Text section: Begin

You see, Dylan’s flowing ways are very particular, which is why, in 1981, he was looking for someone who had swing more so than polished professionalism. Thus, rather than digging through session musicians ahead of his forthcoming tour, Dylan placed a barely noticeable ad in a Los Angeles newspaper looking for qualified but unknown musicians to join him. 

Bob Dylan - 1970s
Credit: Far Out / Alamy

Donald Fagen replied. Dylan’s bass player, Rob Stoner, recognised his name amid the trickle of tentative responses. He excitedly contacted Fagen and said that he would put his esteemed CV before Dylan and get back to the Steely Dan founder in a matter of days.

Fagen waited patiently… and then he waited patiently some more. Had Stoner lost his number? He never heard back. This is strange because of all the particulars that pertain to Dylan’s live act, being jazzy shines through, so Fagen, in some ways, seemed primed. Alas, he was blanked. And now he is somewhat bitter about that.

“As far as I’m concerned,” Fagen told Brian Sweet in the book Steely Dan: Reelin’ in the Years, “Dylan passed up a good thing. Sorry, Bob, I’m not available anymore. I’m too busy,” he said despite having just finished touring Gaucho and finding himself in a lull. “I inquired about joining Dylan’s band, but when I did, I was quite secure in my own endeavours. I’m in Steely Dan and it was basically a whim.”

Text section: End
Provided material: Begin

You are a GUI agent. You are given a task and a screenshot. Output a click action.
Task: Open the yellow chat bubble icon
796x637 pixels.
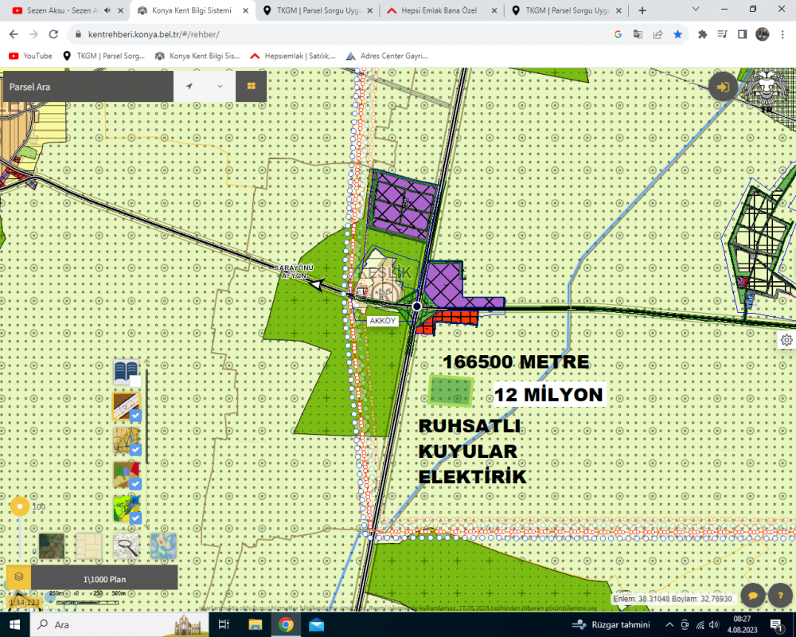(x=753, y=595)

Provided material: End
Provided material: Begin

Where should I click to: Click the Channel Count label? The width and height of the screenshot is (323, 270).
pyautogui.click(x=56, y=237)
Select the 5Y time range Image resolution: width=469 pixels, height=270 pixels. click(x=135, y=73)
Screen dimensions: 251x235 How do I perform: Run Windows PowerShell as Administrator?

Provided material: End

List of tasks =>
A - In the text about Donald Fagen and Bob Dylan, rewrite the passage between "Bob Dylan - 1970s" and "bitter about that.", inclusive, replacing "Stoner" with "the bassist".
B - Carry on the text about Donald Fagen and Bob Dylan beyond its last sentence.

Answers by item =>
A -
Bob Dylan - 1970s
Credit: Far Out / Alamy

Donald Fagen replied. Dylan’s bass player, Rob the bassist, recognised his name amid the trickle of tentative responses. He excitedly contacted Fagen and said that he would put his esteemed CV before Dylan and get back to the Steely Dan founder in a matter of days.

Fagen waited patiently… and then he waited patiently some more. Had the bassist lost his number? He never heard back. This is strange because of all the particulars that pertain to Dylan’s live act, being jazzy shines through, so Fagen, in some ways, seemed primed. Alas, he was blanked. And now he is somewhat bitter about that.

B -
Since then, Fagen has turned towards scathing critiques of the original vagabond. “He has about a dozen minor-key-drone tunes with three chords. I find it very tedious. He actually has songs that are more boring than some early Appalachian songs. It’s amazing,” he said of Dylan in a 2013 Rolling Stone interview. “He has songs with 512 verses and almost no melody. I think a psychiatrist would be more useful than a throat doctor at this point.”

Nevertheless, in the past, The Dan had, indeed, pored over some of those verses. In fact, Dylan had such a great impact on Fagen and the late Walter Becker’s band that the opening line from his 1965 track ‘It Takes a Lot to Laugh, It Takes a Train to Cry’ – “Well, I ride on a mail train, baby / Can’t buy a thrill” – was lifted to give them the title of their acclaimed debut album Can’t Buy a Thrill. 

This is why ambivalence rather than bitterness might be a better way to think of Fagen’s thoughts about Dylan. As he told Roger Friedman in 2016, he seemingly wants to bury the hatchet. “I’m so glad Bob Dylan hasn’t acknowledged the Nobel Prize. They don’t get it. He’s an artist,” Fagen said. “He’s mad at me. He even mentioned us in a speech.” But Fagen believes he was merely misconstrued despite his rather obvious words to the contrary. When Friedman asked what he’d like him to write by way of Steely Dan’s present appraisal of Dylan, he humbly replied: “Just say, we love him, he’s Bob Dylan, we talk about him all the time.”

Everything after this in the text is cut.